Anti-war versus Anti-genocide

By Edward Kim

This April 28, it is certain that the number of people who will turn out in Washington, DC to push for the North Korea Freedom Act will be far less than the number who would turn out in opposition to a war with North Korea. Why do anti-war protestors not take up anti-genocide efforts with the same zeal, even when the number of lives lost may be much greater in genocide than in war? It need not be an either/or choice between being anti-war and anti-genocide, but based on the numbers of protestors in both venues, it seems to turn out that way.

One of our mottos is: “Let all the anti-war protestors of tomorrow join our anti-genocide efforts of today”. It was adopted in view of Samantha Power’s Pulitzer Prize-winning book, “A Problem from Hell”: America and the Age of Genocide (Basic, 2002). If the number of protestors who had turned out in New York to oppose the current Iraq war had also turned out to oppose, for example, the lack of US intervention in the 1994 Rwandan genocide, President Clinton would have been more prone to act decisively and there might still be 800,000 Rwandans alive today. But alas, the same person who had opposed US intervention in Rwanda, Richard Clarke, is lauded by anti-war activists for his criticisms of the Bush administration’s actions in Iraq.

So what is it about war that trumps genocide in capturing the hearts and minds of most activists? It could not be a concern for the loss of innocent life. Consider Rwanda, and ponder the casualties from US Apache helicopters engaging machete-wielding Hutus, and weigh the number of innocent lives that would have been saved and lost from such a confrontation. In a nutshell, far more activists show up at a Washington, DC protest against war than a protest against genocide because most people ignore the gravity of the sin of omission.

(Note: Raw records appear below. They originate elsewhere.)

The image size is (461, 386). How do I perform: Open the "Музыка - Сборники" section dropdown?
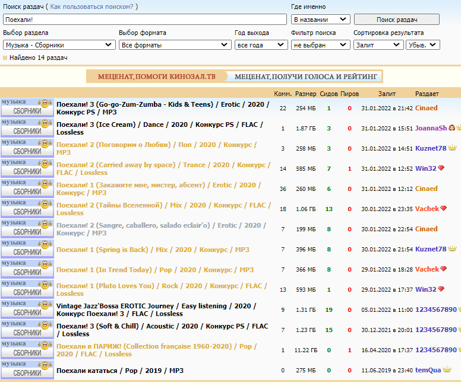59,44
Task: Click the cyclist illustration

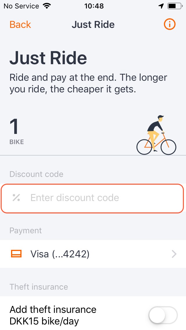Action: pos(156,135)
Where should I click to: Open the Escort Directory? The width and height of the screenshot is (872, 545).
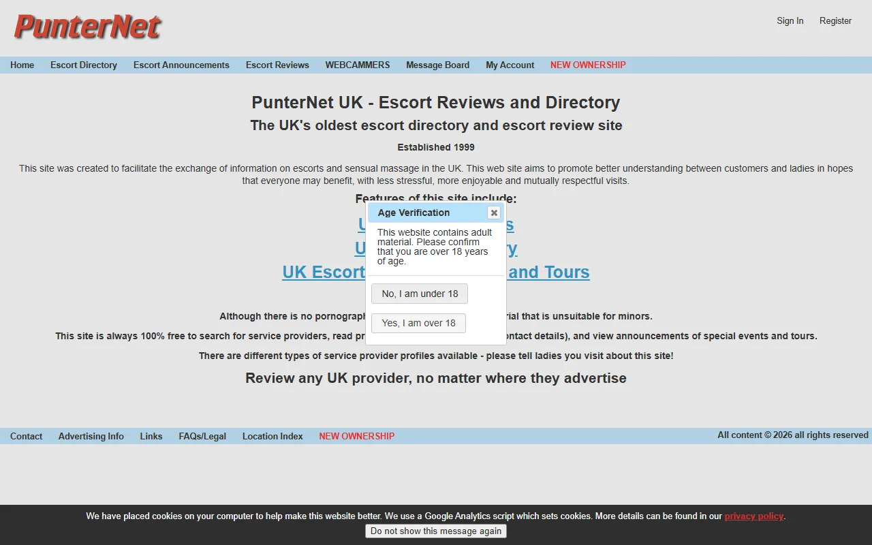point(83,65)
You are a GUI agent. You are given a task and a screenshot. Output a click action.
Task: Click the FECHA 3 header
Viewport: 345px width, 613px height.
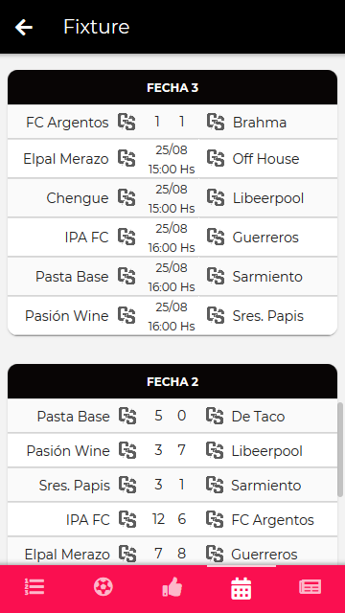click(x=173, y=87)
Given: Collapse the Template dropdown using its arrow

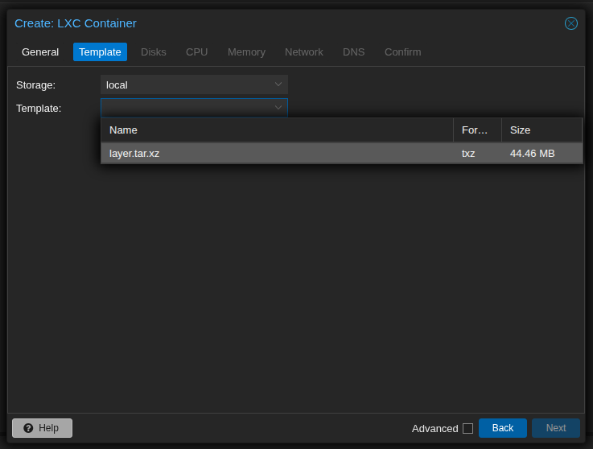Looking at the screenshot, I should pyautogui.click(x=278, y=108).
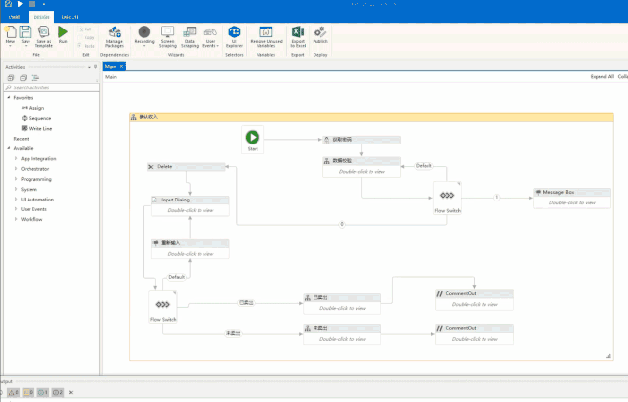This screenshot has height=402, width=628.
Task: Publish the project via Publish icon
Action: [x=320, y=36]
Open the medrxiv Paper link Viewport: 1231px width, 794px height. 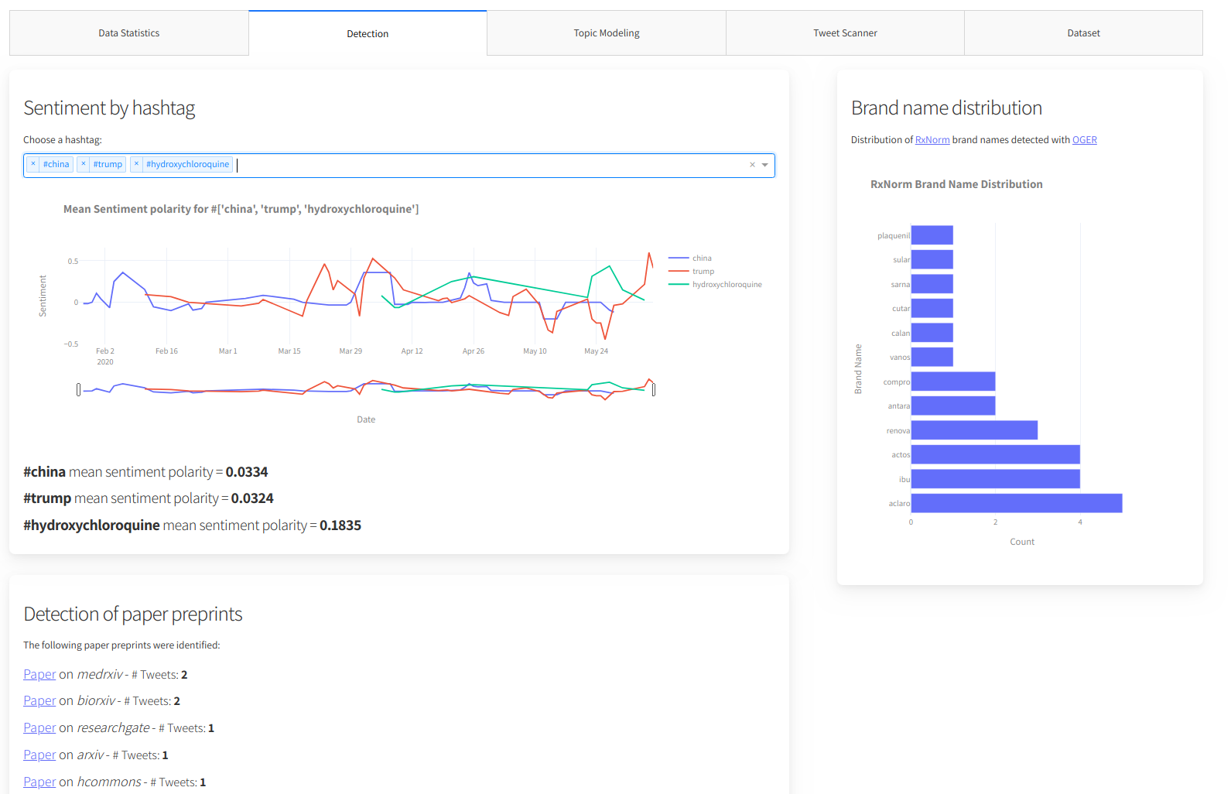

Take the current Iraq war as a case in point. Anti-war activists have loudly and persistently pointed to an estimated 10,000 Iraqi civilians killed, hospitals being closed, children being maimed, sharpshooters targetting civilians, not to mention the growing number of Americans killed in action - now around 700 - all as a result of the US invasion, the sin of commission.

But contrast that with the anti-genocide outlook which does not consider the sin of commission to be the end all guide to moral prohibitions. As Johann Hari cites, the Iraqi-based Human Rights Centre in Kadhimiya found - based on government archives - that if the invasion had not happened, “Saddam would have killed 70,000 people in the past year. Not sanctions: Saddam’s tyranny alone.”

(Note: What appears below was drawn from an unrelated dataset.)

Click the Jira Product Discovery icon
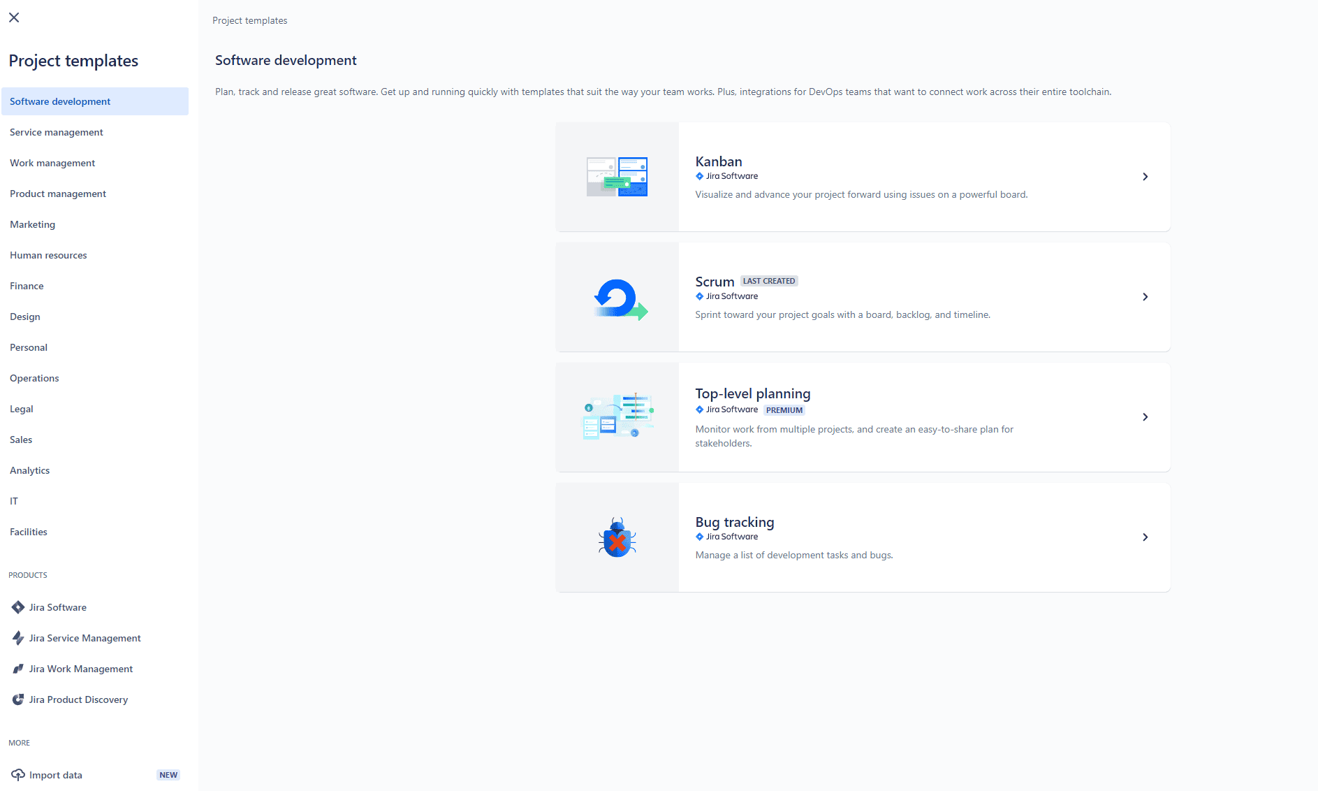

In short, there is blood on both sides’ hands; and the sooner anti-war activists can recognize that fact, the sooner we may see the number of anti-genocide protestors increase.

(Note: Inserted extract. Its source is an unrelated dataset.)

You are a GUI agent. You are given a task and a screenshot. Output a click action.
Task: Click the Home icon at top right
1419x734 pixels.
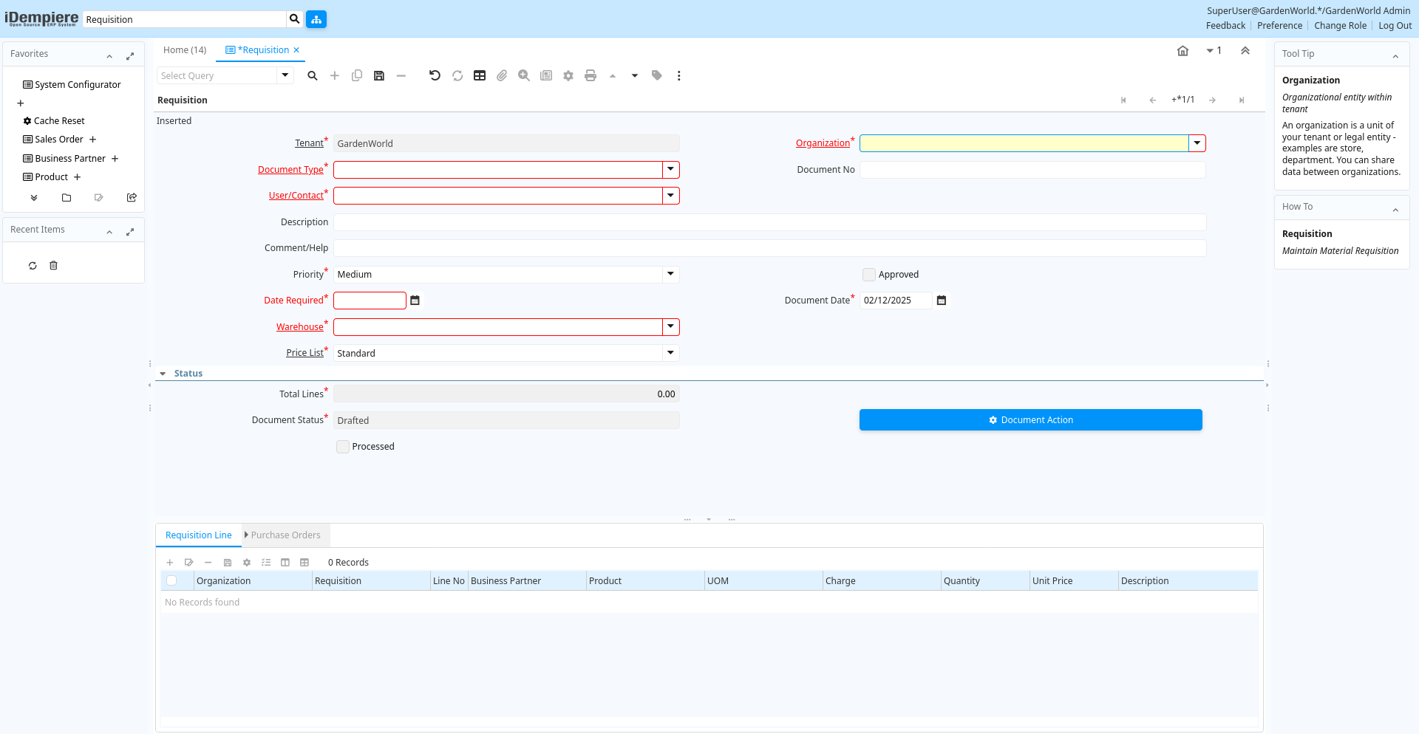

The parallel here to North Korea is obvious if not more complicated by the fact that a war on the Korean peninsula would result in far more lives being lost than is now the case with Iraq or would have been the case with military intervention for Rwanda. To even contemplate what North Korea’s 13,000 artillery and multiple rocket launcher systems would do to Seoul’s population of 10 million in the first hour terrifies the heart. Can one really blame the majority of South Korean people who choose to appease and prop up Kim Jong Il’s regime rather than face his wrath?

But then there are the anti-genocide activists who cannot help but feel responsibility for the twenty million oppressed North Koreans, the two million starved to death by Kim Jong Il’s regime in the past decade alone, the 250,000 family members now dying in gulags, and the 250,000 being exploited in China. The responsibility felt by South Korean anti-genocide activists is particularly acute because they know that their government and society are primary reasons Kim Jong Il is allowed to perpetuate this cycle of systemic violence. The South Korean people may not be the ones guarding concentration camps and doing the actual killings, but financially and politically supporting those that do is no less troubling for these activists.

Recently there was a mission conference on North Korea held in Southern California. One of the leaders stated, “A sudden regime change in North Korea is not the best solution because it would create havoc in the South as well as in the North.” Most anti-war activists would find nothing wrong with such a comment because most would not feel the effect that such a view would have on the mother or son languishing in the dark in one of the North Korean gulags.

Perhaps therein lies the fundamental difference between anti-war and anti-genocide activists. In order to be an anti-genocide activist, one must fundamentally be on the side of the oppressed, which means, inter alia, affirming that “justice delayed is justice denied”. That is not necessarily the case for anti-war activists as the unmarked graves of 800,000 Rwandans and 6 million Jews can show, if one allows for the sin of omission to weigh heavily on one’s heart long enough to see.